There are two “oui” which are missing from the transcription. One after “salle à manger” and the other after “Raoul Vidal”. Les deux amis dans la salle à manger. Oui. (…) Il y avait les premieres tourne-disques [ ] chez Raoul Vidal. Oui.
Thank you all for this interesting information on film’s references (as well as for the transcription and translation)! I can add some more: - “Pour qui aime passer devant… quand il sortait de la Sorbonne et allait vers les grands hommes.” It is rather: “Canguilhem passait devant quand il sortait de la Sorbonne et … (etc)”. Georges Canguilhem is a french philosopher ( Godard (who studied at the Sorbonne) refers here to his famous phrase: “Quand on sort de la Sorbonne par la rue Saint-Jacques, on peut monter ou descendre ; si l’on va en montant, on se rapproche du Panthéon qui est le Conservatoire de quelques grands hommes, mais si on va en descendant on se dirige sûrement vers la préfecture de Police.” (If you leave the Sorbonne by the rue Saint-Jacques you can either go uphill or downhill. If you go uphill you may reach the Pantheon, a shrine to a few great men; the downhill road leads inescapably to the Prefecture de police.) - Here is an excerpt from a Godard’s interview which explains a connection beetwen Boulevard Saint-Germain and “The Model Little Girls”: “It is my’ habit of an evening to stroll down the Boulevard Saint-Germain. There, the day before yesterday, I met my friend Eric Rohmer, the filmmaker. He had just returned, he told me, from Normandy, and was filming Les Petites Filles modeles, from the story by the Comtesse de Segur.” - “Les esclaves du désir, au Cluny.” Cluny is the Cluny-Palace which was used thursdays by the CCQL for their film projections. By the way it’s also situated in the Boulevard Saint-Germain (in the 5th district of Paris (“On montait au 5ème de…”) as well as Place Monge, the Sorbonne). - L’or des noctambules, Henri Pichette, Gérard Philippe I don’t know what this “gold” means but the “noctambules” is certainly Le Théâtre des Noctambules (also in the 5th district). In 1947 in this theatre Henri Pichette’s “Les Épiphanies” was staged starring Gérard Philippe. - Tulle is Rohmer’s native town.

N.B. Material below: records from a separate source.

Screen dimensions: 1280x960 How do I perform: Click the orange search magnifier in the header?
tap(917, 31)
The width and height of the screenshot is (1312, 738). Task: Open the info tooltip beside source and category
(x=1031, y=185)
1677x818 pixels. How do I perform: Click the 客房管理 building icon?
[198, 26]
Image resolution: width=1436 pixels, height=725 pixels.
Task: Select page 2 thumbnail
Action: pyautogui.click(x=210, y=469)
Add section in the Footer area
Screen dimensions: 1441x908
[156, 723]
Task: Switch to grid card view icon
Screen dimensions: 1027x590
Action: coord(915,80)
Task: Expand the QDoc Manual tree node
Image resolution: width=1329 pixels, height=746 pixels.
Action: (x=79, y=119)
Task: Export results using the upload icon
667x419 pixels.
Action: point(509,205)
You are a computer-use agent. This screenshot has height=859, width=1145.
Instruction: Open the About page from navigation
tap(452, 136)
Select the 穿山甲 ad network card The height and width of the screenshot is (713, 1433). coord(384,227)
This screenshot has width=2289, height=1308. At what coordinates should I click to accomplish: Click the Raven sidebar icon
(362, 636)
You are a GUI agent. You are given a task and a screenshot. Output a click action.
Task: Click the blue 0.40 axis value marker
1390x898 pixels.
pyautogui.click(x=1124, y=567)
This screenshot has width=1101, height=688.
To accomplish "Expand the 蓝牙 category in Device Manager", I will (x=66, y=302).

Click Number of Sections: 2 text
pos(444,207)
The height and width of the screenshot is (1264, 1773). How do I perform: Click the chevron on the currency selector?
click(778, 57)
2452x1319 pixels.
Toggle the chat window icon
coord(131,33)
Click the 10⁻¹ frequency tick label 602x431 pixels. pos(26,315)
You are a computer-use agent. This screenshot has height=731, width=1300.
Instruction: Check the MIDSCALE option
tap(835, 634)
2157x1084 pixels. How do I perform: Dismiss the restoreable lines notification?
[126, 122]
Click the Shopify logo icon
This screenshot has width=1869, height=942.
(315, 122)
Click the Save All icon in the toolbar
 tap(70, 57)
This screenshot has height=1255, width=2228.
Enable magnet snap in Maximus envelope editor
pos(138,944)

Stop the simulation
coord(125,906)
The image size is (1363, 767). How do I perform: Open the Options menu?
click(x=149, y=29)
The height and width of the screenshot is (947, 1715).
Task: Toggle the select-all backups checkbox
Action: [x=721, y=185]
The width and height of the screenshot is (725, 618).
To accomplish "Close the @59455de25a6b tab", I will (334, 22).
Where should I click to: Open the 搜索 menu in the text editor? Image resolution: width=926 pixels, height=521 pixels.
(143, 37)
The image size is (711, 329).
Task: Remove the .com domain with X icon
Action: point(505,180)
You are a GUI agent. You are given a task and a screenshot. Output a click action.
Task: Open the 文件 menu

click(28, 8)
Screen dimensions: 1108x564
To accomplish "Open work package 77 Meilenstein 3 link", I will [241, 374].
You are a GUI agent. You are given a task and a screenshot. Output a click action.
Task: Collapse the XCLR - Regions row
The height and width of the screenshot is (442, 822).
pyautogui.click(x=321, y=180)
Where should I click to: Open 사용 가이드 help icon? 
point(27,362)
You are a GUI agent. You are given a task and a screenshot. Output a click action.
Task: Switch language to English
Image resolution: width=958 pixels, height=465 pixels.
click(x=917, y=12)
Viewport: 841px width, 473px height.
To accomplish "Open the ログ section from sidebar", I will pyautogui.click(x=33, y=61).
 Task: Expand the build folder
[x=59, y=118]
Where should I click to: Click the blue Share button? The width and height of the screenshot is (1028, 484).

Maybe it’s this: “il avait les premiers tournedisques PORTABLES chez Raoul Vidal”. On Rohmer’s first feauture, Le signe du lion, Godard makes a short appeareance next to a portable turntable as the boy who repeats time and time again the same phrase on the record:
Hi! Im still trying to figure out what Godard is saying… but still, no subtitles available anywhere. Regardless, the short film makes me wanna cry.